本発明は、多成分サンプルから1種または複数の化合物を単離する方法を提供する。この方法は、少なくとも1つの常磁性粒子を、1種または複数の目標化合物を含むサンプルに添加することによって開始することができる。少なくとも1つの常磁性粒子は、そこに1つまたは複数の官能基またはリガンドが結合しており、その各官能基またはリガンドは、サンプル中の目標化合物の1種または複数に対してアフィニティーを有している。この方法は、複合体を形成するために、官能基またはリガンドを目標化合物に接触させることによって継続する。複合体は、外部磁場によって固定化する。固定化されないサンプルの残りの部分を除去し、さらに処理するために目標化合物を残す。複合体は、追加の化学作用または精製方法をこの複合体に実施することができるように、磁場を除去しそれによって複合体を解放することにより、さらに処理することができる。あるいは、問題となっている化合物以外の化合物を、複合体に結合し、残りの溶液から分離することができる。固定化されない溶液は、結合材料から分離し、このより濃縮された状態において必要に応じて処理することができる。
サンプルから目標化合物を単離するための本発明の方法は、a)酸化鉄、硫化鉄、塩化鉄、水酸化第二鉄、および酸化第一第二鉄(ferrosoferric oxide)からなる群から選択された少なくとも1つの常磁性粒子を、1種または複数の目標化合物を含むサンプルに添加するステップであって、前記少なくとも1つの常磁性粒子が、そこに結合している1つまたは複数のリガンドまたは官能基を有し、前記リガンドまたは官能基が、前記サンプル中の目標化合物の1種または複数に対してアフィニティーを有するものであるステップと、b)1つまたは複数のリガンドまたは官能基を、1種または複数の目標化合物に接触させて複合体を形成するステップと、c)磁場を印加することによって複合体を固定化するステップと、d)磁場によって固定化されていないサンプルの部分を除去するステップと、e)磁場を除去して複合体を解放するステップと、f)前記複合体から前記目標化合物を溶出するステップと、g)前記常磁性粒子を固定化するステップと、h)前記目標化合物を回収するステップとを含む。
本発明の方法は、前記1つまたは複数のリガンドまたは官能基が少なくとも1つの常磁性粒子に共有結合しているものである方法を、上述のように実施することができる。

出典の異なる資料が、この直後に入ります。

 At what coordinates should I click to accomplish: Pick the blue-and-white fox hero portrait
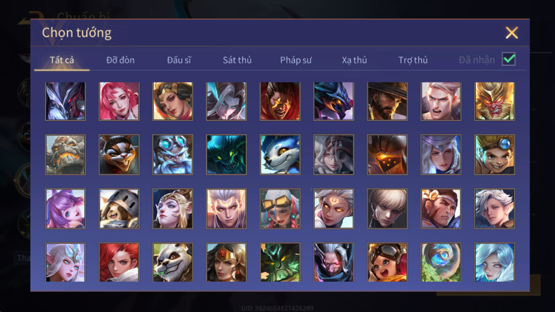click(280, 154)
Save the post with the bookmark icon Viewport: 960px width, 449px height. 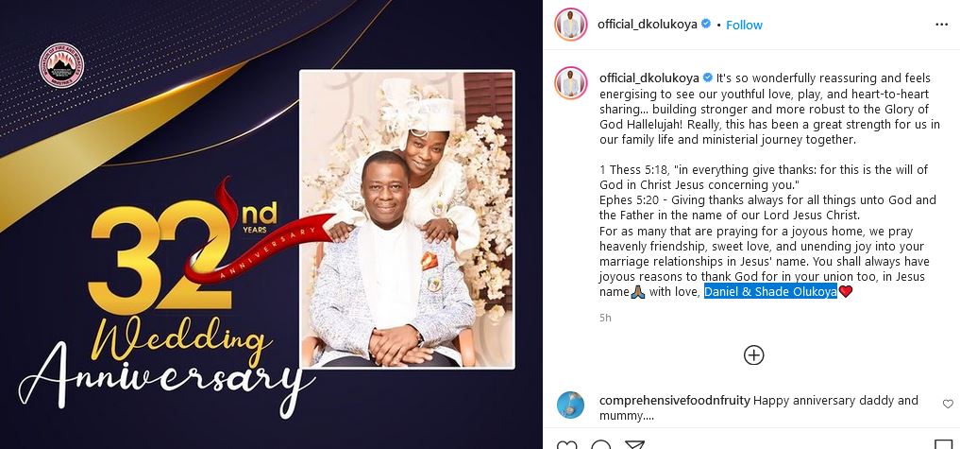coord(943,444)
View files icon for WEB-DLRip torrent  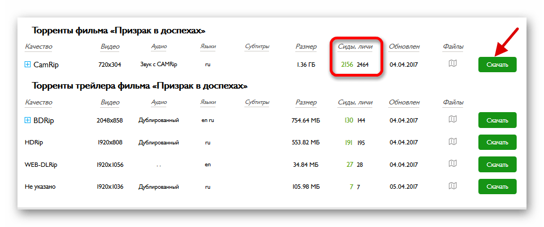452,164
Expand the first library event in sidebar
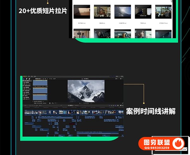Screen dimensions: 190x155 (x=23, y=83)
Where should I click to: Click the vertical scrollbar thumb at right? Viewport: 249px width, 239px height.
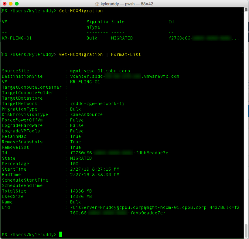coord(246,231)
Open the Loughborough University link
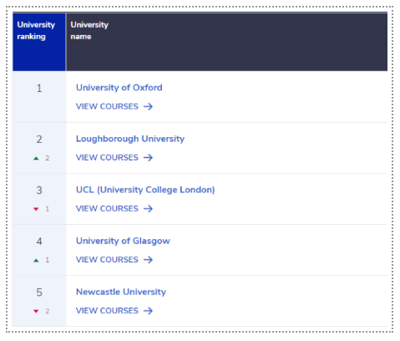The height and width of the screenshot is (341, 400). [130, 139]
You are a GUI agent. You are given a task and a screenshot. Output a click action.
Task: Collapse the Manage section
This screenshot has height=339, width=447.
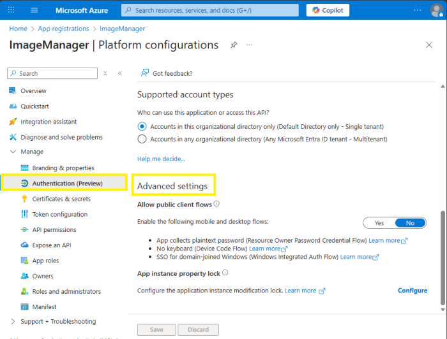[13, 152]
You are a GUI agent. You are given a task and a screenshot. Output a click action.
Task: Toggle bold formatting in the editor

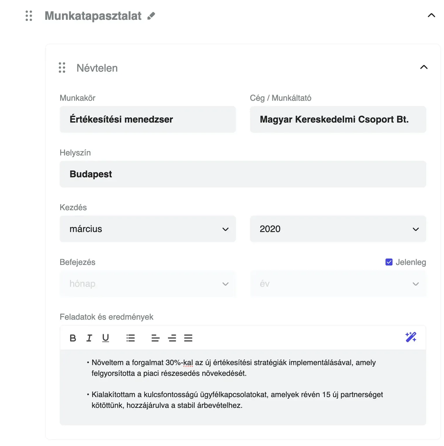[73, 338]

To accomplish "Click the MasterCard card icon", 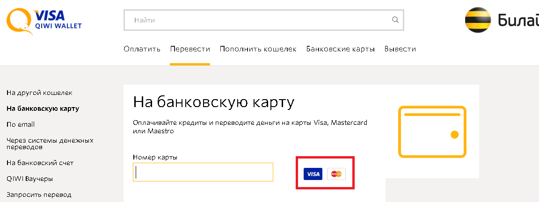I will tap(336, 174).
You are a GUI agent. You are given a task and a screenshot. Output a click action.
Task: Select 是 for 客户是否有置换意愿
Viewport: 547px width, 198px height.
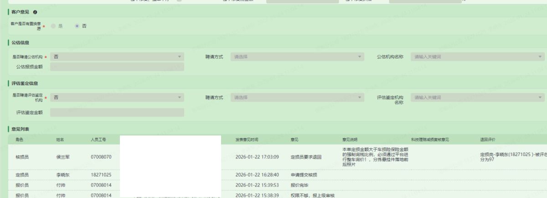pos(54,26)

本発明の方法は、前記1つまたは複数のリガンドまたは官能基が、抗体、抗原、ハプテン、受容体、酵素、ポリペプチド、タンパク質、およびポリヌクレオチドからなる群から選択された目標化合物に特異的なものである方法を、上述のように実施することができる。
本発明の方法は、少なくとも1つの常磁性粒子が、鉄、コバルト、およびニッケルからなる群から選択された金属である方法を、上述のように実施することができる。
本発明の方法は、前記1つまたは複数のリガンドまたは官能基が生物学的結合によって結合しているものである方法を、上述のように実施することができる。
本発明の方法は、前記生物学的結合が、ストレプトアビジン−ビオチン、アビジン−ビオチン、炭水化物−レクチン、および酵素−酵素阻害剤からなる群から選択されたものである方法を、上述のように実施することができる。
1種または複数の目標化合物および問題となっていない化合物を含むサンプルから目標化合物を単離するための代替方法は、a)少なくとも1つの常磁性粒子を、1種または複数の目標化合物を含むサンプルに添加するステップであって、前記少なくとも1つの常磁性粒子が、そこに結合している1つまたは複数のリガンドまたは官能基を有し、前記1つまたは複数のリガンドまたは官能基が、前記サンプル中の問題になっていない化合物の1種または複数に対してアフィニティーを有するものであるステップと、b)リガンドまたは官能基を、問題となっていない化合物に接触させて、複合体を形成するステップと、c)磁場を印加することによって複合体を固定化するステップと、d)磁場によって固定化されていないサンプルの部分を除去するステップであって、このように除去された前記サンプルは、1種または複数の目標化合物を含有するものであるステップとを含む。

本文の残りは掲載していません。